The mother swan’s heart is broken. “O my handsome little cygnet,” she says sorrowfully, “I’m not sure I know.” She speaks for many mother swans. My heart grows heavy as I read, thinking about one little cygnet in particular from my own memory, also very handsome, also very loved. Father swan was a pastor. The family was large. The church was kind. It wasn’t enough.

But we live in a culture that takes “The Ugly Duckling” as its base text for all narratives about identity. The young man who struggles is struggling because he is confined, prevented from becoming who he was always meant to be. This narrative of becoming, even if it means overriding parental wisdom, manifests even in benign children’s entertainment. Film critic Steven Greydanus has coined the phrase “Junior Knows Best” for this trope in PIXAR and Disney productions. In its darker manifestations, the message is hammered home that however Junior stumbles on his way to destiny, whomever he hurts along the way, all blame must finally lie with those who repressed his True Self when he first tried to express it.

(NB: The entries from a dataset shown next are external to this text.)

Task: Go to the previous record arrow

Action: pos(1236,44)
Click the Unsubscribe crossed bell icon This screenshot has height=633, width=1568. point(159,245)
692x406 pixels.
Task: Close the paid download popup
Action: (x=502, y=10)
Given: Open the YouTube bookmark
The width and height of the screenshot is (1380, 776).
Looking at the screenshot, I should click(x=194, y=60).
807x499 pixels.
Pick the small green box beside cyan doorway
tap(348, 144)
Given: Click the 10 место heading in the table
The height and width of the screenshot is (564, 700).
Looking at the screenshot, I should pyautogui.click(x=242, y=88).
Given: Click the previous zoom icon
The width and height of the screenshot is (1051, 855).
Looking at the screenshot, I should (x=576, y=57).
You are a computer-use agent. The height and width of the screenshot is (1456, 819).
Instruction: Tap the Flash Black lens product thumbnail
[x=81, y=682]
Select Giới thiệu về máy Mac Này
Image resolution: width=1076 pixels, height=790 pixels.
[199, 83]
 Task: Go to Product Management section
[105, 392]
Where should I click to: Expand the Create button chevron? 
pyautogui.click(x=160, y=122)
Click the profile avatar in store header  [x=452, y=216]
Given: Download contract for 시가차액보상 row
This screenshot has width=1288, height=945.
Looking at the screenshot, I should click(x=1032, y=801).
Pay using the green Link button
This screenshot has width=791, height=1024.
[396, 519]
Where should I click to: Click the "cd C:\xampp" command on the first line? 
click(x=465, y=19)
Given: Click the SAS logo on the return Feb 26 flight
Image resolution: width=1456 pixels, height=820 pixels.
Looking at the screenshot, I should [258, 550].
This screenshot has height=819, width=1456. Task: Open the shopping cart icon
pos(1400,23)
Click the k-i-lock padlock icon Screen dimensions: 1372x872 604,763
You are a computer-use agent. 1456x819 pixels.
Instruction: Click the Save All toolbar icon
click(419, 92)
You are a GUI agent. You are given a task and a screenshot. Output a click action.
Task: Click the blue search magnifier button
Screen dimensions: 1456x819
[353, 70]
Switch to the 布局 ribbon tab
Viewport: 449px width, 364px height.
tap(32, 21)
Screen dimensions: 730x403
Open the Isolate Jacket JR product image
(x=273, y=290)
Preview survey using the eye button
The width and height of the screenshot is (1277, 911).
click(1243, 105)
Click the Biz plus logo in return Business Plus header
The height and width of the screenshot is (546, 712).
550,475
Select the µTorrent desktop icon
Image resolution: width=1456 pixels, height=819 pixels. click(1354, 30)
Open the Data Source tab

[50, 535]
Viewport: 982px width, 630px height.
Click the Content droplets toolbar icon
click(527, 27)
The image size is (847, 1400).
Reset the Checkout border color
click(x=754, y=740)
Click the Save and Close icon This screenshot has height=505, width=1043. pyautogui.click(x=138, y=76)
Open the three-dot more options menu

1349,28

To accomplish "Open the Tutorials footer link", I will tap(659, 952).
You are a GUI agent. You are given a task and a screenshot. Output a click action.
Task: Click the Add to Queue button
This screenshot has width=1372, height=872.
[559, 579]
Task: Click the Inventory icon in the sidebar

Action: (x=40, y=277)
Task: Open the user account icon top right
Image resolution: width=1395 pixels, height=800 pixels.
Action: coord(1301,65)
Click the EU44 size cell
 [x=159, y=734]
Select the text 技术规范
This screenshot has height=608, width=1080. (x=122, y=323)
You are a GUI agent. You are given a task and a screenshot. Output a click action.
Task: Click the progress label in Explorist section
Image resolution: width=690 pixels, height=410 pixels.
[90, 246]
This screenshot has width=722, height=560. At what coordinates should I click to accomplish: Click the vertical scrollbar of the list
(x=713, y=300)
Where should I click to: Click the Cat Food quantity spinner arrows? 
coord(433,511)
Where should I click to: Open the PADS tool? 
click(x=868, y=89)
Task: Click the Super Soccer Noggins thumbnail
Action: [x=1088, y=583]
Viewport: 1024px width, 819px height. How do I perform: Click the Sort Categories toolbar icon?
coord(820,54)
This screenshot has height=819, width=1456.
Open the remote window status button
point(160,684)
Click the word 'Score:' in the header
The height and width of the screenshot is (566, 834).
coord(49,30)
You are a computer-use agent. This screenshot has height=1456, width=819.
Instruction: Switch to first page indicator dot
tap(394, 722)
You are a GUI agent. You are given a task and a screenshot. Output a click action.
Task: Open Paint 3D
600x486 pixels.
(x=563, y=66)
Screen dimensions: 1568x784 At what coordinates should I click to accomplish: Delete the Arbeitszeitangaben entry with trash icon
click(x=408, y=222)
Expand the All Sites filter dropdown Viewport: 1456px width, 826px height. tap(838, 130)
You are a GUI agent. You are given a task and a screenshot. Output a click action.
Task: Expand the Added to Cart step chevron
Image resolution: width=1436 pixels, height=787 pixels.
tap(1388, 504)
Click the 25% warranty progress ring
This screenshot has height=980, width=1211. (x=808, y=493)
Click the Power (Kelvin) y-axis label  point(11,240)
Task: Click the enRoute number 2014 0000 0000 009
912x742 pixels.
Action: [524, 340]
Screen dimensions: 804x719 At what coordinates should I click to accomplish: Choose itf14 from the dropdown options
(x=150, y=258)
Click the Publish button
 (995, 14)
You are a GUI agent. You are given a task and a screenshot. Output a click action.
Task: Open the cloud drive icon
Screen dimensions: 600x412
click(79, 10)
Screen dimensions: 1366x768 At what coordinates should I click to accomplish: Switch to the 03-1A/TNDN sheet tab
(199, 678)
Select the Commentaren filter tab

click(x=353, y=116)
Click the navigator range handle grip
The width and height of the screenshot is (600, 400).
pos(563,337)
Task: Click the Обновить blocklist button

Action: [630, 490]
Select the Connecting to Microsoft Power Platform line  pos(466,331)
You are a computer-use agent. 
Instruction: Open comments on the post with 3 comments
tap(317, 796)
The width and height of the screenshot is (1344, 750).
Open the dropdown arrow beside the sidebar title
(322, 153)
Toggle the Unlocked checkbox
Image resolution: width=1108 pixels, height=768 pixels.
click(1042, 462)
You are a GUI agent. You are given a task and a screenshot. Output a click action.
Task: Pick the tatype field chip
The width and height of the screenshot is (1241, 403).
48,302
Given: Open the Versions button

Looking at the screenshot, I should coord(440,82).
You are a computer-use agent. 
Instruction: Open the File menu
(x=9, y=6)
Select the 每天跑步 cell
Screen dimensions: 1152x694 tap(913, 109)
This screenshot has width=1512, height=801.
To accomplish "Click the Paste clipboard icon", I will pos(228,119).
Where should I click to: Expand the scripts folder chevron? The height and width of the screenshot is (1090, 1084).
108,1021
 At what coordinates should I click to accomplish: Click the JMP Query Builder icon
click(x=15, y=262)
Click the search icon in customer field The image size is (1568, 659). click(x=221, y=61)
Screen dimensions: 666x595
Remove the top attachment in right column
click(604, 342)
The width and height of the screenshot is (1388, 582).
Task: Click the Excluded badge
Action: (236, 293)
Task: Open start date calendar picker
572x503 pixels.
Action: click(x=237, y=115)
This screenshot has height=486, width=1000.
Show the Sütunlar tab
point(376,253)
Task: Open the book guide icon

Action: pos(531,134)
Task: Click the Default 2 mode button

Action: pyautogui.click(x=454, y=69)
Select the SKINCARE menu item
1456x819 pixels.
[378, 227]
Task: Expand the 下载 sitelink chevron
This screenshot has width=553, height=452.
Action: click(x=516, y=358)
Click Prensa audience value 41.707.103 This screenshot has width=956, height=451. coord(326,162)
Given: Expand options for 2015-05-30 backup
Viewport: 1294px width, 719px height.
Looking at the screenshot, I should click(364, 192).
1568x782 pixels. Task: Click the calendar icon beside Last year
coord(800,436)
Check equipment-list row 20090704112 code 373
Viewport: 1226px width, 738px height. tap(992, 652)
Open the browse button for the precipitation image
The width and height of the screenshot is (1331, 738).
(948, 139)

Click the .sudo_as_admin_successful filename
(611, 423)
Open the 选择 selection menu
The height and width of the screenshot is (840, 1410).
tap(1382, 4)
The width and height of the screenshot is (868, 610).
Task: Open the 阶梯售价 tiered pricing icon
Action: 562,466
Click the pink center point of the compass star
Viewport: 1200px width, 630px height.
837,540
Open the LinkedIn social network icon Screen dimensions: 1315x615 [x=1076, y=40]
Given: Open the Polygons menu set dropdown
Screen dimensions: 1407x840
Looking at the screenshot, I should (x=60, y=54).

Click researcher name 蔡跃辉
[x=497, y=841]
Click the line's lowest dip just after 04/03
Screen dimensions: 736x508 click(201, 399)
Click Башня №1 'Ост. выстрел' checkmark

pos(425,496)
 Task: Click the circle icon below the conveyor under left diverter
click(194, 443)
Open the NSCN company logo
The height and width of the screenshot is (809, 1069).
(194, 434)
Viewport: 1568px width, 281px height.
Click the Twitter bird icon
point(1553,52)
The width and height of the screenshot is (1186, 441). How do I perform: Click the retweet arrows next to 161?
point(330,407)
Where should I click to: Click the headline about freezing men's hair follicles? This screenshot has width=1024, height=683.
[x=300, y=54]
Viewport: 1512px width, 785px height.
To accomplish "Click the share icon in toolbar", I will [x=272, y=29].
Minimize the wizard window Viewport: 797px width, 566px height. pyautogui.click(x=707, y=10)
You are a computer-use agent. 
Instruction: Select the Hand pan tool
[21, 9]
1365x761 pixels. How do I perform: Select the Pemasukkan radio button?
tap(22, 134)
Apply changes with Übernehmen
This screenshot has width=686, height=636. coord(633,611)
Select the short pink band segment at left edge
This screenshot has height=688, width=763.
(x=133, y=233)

Mehan offers a different vision, a vision that can serve not only as an inoculation for the young, but as a gentle warning for their parents. Mother and father swan are not to blame that their little cygnet is prone to wander. They may lavish all the love in the world upon him, only to find themselves wondering if it was all for nought, if it was all wasted. Mehan prepares their hearts for this, even as he reassures them that nothing is wasted.

If I have a complaint about the book, it’s that it ends too soon. The resolution is touching and richly symbolic in execution, yet I found myself wanting it to be deferred somewhat longer, for our small hero’s journey to take him somewhat farther. But this is a complaint of omission. In its final form, The Handsome Little Cygnet is a welcome arrival in a culture whose literary subtext has given a monolithic agenda pride of place. With wisdom and subtle grace, Mr. Mehan shows how two can play at that game.  


Esther O’Reilly is a widely published freelance writer and cultural critic. Her work has appeared in The Spectator, Plough, and The American Conservative, among other outlets.